WNBA player safety has been a growing conversation league-wide
The league and its players’ union have discussed security protocols for years, but individual players — especially those who are active on social media — often absorb the risk personally. Unlike NBA players, who travel with larger security entourages and stay in higher-security hotel arrangements, WNBA players have historically had less infrastructure around their day-to-day safety. That gap has been a point of friction in collective bargaining discussions.
Cunningham’s case is not an isolated incident. Several WNBA players have spoken publicly in recent seasons about receiving threatening or obsessive messages from fans, and at least one other player had a protective order filed on her behalf in 2025. The pattern points to a structural problem, not a series of one-off incidents.
Social media platforms bear some responsibility here too. Parasocial relationships — where fans develop one-sided emotional attachments to public figures they follow online — can spiral when platforms amplify engagement without flagging escalating behavior. A person who comments on every post, sends repeated DMs, and begins showing up at public events rarely gets flagged by an algorithm trained to reward engagement, not identify obsession.

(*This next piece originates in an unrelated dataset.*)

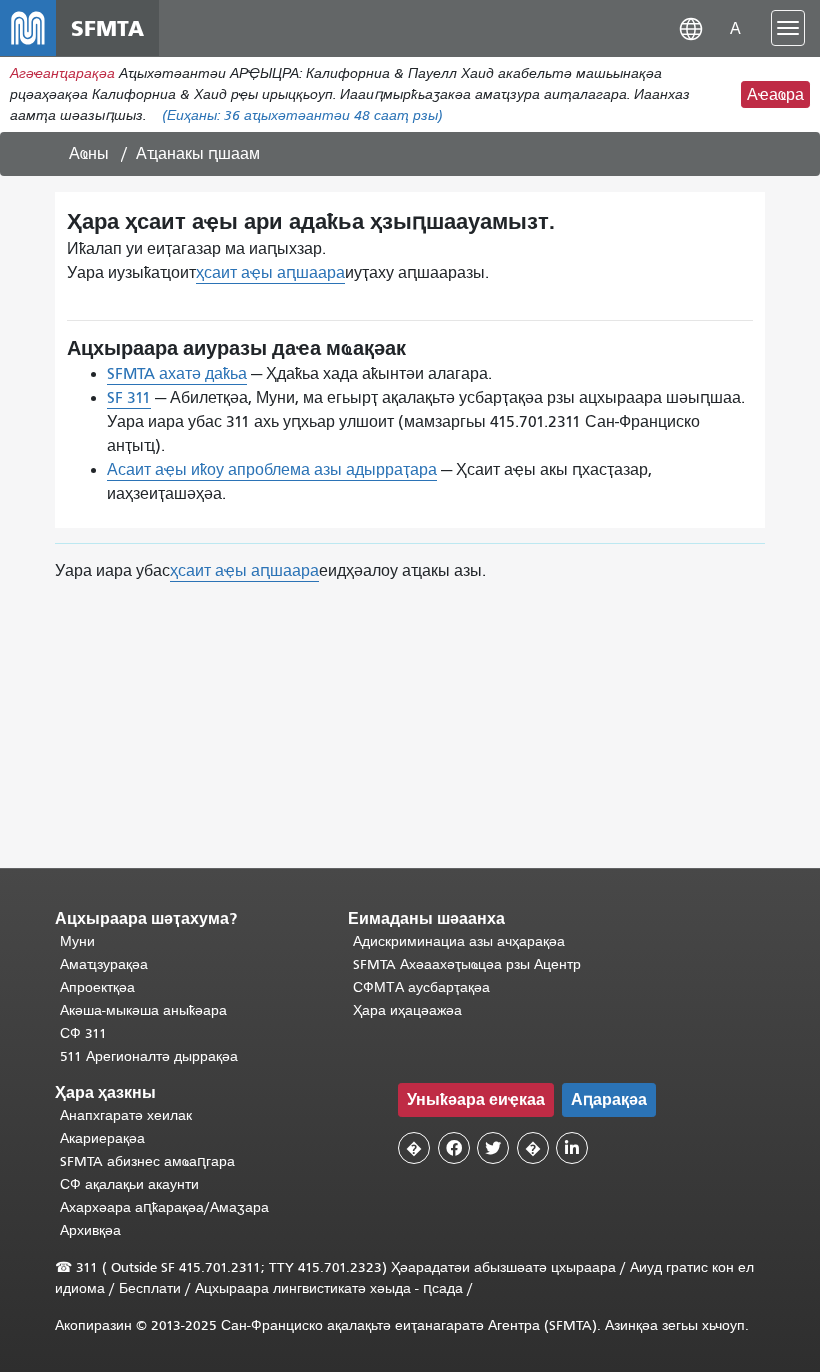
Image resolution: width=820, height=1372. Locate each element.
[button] (691, 27)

Cunningham’s profile made her a visible target
Sophie Cunningham joined the Indiana Fever after a career that included time with the Phoenix Mercury. She is known as a physical, high-energy player and has built a following both for her on-court presence and her candid personality off it. That visibility — exactly what the WNBA needs to grow — is also what makes players like her more exposed to this kind of threat.
The Fever’s front office has not issued a public statement on the specific charges as of publication. The league office has also not commented publicly, though the WNBA has previously said it takes player safety “seriously” and works with team security staff on threat assessments.
For context on how other high-profile institutions are grappling with safety and security in the current moment, the conversation isn’t limited to sports — governments and organizations worldwide are rethinking how they protect people in the public eye from coordinated harassment and threats.
What comes next in the Indiana case
The suspect is expected to face an initial hearing in an Indiana court, where bail conditions — including any no-contact orders — will be set. If a no-contact order is granted, any attempt to reach Cunningham through any channel would constitute a separate criminal violation. Defense attorneys in stalking cases typically challenge whether the communication rose to the legal standard of causing “substantial emotional distress” to the victim, which is the key threshold under Indiana law.
Cunningham has not made a public statement. Under Indiana law, victims in stalking cases are not required to testify at preliminary hearings, though their accounts are central to any eventual prosecution.
The case moves forward during an active WNBA season — meaning Cunningham is still playing, still traveling, and still appearing in public venues. Whether the league or the Fever organization increases her security detail in the interim is a decision being made right now, behind closed doors.